#### PROBLEM REQUIREMENTS:
Your task is to work out how many lines in the data include the word "computer". Reply with the number alone.

(Pixel coordinate grounding data)

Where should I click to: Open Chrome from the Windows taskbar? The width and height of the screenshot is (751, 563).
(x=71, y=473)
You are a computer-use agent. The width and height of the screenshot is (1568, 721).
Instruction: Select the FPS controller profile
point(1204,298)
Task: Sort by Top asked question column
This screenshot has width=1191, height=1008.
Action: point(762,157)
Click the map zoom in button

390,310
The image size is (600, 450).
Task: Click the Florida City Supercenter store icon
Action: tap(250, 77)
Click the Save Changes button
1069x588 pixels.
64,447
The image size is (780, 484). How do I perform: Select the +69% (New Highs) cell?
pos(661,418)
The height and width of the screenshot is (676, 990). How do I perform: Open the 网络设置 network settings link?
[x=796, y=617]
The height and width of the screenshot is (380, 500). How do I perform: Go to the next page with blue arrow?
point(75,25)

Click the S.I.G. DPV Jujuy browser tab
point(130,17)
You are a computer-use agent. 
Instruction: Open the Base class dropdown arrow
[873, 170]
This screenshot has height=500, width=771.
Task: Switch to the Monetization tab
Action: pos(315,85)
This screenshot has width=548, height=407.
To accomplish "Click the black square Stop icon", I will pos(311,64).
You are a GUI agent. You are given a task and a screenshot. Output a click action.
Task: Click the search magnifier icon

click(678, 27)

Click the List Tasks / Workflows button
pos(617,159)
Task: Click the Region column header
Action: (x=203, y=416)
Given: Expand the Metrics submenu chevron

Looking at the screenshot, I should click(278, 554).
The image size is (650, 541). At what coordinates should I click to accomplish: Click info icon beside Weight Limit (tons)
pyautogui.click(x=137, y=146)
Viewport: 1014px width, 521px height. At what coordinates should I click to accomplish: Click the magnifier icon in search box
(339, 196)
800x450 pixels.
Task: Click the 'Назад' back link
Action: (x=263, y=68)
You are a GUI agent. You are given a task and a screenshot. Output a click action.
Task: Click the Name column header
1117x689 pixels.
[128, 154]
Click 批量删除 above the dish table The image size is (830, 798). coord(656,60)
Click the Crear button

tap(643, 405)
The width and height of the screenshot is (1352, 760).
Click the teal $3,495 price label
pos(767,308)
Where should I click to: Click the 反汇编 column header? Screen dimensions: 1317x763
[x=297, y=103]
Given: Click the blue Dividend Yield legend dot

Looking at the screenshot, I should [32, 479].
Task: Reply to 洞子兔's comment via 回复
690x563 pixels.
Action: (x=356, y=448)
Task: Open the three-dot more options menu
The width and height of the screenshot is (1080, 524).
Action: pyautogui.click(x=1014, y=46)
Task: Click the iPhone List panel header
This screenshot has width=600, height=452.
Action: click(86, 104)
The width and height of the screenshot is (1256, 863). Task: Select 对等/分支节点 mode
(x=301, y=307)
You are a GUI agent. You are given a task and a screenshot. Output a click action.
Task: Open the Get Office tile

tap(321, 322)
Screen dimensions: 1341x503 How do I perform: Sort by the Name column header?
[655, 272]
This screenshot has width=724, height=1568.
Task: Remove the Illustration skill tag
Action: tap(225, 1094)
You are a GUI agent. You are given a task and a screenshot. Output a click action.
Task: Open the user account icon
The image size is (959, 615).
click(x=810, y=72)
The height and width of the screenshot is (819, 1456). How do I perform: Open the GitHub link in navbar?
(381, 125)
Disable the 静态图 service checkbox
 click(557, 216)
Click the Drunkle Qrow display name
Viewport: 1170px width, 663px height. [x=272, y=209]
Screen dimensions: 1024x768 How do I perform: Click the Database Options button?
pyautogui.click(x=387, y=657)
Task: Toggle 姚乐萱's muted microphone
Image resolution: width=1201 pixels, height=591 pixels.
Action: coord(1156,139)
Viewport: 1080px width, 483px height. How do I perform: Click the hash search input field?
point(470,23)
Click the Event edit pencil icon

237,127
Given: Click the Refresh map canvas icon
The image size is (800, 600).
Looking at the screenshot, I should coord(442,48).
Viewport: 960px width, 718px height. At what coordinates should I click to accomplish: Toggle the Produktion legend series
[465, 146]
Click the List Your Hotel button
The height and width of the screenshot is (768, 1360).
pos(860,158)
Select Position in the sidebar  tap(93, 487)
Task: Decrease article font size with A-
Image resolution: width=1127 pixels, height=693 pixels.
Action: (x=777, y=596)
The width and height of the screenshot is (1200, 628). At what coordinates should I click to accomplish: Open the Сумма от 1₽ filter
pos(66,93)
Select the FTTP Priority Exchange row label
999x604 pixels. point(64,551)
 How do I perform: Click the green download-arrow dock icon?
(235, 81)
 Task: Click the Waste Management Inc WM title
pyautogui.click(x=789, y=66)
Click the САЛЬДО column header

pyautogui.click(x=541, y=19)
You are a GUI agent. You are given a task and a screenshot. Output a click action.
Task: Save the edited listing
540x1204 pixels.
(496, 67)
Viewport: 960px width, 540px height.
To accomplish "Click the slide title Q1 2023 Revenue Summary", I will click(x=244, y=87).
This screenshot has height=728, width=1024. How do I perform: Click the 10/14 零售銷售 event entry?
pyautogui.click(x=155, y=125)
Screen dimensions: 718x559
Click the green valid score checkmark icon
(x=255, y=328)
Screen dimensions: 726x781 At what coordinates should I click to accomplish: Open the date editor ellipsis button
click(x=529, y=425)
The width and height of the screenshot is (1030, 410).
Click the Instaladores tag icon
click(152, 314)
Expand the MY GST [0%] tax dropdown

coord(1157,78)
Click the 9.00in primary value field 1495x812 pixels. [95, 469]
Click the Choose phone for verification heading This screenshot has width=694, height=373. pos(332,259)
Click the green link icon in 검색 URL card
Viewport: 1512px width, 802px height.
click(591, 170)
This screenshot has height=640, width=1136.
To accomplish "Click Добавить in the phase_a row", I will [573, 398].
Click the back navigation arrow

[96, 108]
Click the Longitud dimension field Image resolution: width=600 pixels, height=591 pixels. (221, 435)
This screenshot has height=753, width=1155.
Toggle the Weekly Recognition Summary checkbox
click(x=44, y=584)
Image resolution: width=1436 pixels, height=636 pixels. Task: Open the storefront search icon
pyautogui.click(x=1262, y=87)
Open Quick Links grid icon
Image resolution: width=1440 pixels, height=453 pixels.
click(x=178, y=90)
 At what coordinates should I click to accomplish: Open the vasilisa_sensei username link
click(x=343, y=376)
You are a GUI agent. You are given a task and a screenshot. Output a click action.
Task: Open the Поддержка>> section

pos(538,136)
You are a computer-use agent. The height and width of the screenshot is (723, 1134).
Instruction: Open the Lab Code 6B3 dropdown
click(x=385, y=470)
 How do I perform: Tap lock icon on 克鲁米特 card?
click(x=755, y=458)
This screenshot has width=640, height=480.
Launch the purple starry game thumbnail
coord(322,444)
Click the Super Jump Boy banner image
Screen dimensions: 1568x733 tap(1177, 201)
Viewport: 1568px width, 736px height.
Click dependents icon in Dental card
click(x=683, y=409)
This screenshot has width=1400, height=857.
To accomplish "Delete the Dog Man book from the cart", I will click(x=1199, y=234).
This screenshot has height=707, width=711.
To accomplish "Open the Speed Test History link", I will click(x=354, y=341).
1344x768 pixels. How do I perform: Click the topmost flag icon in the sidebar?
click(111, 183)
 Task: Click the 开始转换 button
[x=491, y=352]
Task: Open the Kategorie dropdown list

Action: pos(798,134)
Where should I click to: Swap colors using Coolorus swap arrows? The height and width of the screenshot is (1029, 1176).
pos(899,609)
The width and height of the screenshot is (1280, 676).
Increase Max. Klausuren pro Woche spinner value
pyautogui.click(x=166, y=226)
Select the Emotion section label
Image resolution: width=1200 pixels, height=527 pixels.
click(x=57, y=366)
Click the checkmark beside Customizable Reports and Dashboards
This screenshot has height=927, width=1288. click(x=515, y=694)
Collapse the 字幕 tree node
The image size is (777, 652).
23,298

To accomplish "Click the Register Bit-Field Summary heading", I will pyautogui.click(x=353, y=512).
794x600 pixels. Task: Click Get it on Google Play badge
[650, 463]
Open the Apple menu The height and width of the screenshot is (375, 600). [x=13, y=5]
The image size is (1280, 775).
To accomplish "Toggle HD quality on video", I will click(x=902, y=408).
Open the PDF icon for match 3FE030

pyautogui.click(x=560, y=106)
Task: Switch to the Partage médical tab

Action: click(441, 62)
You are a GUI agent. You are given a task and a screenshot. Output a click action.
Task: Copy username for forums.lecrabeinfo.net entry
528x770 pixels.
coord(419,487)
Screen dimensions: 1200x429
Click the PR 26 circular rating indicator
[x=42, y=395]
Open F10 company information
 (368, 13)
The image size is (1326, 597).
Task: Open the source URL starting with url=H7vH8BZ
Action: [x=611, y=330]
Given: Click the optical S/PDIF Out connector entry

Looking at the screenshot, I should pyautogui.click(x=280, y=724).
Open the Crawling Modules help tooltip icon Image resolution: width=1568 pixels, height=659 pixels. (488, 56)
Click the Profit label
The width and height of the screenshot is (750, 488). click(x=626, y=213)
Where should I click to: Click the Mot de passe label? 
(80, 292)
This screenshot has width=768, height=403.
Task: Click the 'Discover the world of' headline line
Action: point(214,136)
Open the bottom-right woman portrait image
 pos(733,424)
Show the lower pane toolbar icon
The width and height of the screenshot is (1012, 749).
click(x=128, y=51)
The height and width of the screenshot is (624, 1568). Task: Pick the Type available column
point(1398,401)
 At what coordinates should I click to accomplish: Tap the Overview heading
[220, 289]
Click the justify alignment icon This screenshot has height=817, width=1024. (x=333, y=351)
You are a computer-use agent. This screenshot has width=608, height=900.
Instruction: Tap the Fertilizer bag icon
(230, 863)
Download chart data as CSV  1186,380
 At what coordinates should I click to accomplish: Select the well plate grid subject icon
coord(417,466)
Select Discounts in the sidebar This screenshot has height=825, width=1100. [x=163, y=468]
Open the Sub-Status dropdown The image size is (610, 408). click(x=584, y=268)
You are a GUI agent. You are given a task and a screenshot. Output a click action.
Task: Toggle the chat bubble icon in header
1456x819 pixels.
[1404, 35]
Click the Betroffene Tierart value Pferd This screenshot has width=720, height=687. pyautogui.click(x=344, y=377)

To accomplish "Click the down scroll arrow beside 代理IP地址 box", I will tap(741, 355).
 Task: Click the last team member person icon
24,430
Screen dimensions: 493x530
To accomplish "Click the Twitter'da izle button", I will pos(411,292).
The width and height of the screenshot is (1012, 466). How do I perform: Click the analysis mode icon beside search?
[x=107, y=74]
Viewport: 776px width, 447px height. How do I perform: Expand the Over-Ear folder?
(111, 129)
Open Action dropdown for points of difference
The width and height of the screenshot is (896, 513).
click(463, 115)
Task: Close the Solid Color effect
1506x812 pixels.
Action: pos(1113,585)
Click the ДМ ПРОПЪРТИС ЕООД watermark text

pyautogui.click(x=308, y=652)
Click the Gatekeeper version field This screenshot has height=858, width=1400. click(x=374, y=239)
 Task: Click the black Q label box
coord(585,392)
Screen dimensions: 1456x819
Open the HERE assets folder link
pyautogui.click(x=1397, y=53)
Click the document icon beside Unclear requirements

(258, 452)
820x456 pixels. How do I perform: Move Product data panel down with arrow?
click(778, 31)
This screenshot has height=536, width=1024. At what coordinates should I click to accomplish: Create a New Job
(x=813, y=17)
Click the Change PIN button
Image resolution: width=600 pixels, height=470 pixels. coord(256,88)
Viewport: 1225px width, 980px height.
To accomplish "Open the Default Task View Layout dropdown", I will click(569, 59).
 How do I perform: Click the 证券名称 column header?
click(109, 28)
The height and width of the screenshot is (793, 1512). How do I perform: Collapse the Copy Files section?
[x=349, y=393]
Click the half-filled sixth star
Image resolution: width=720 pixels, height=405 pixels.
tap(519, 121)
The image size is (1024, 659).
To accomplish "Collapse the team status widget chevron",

#### OUTPUT:
4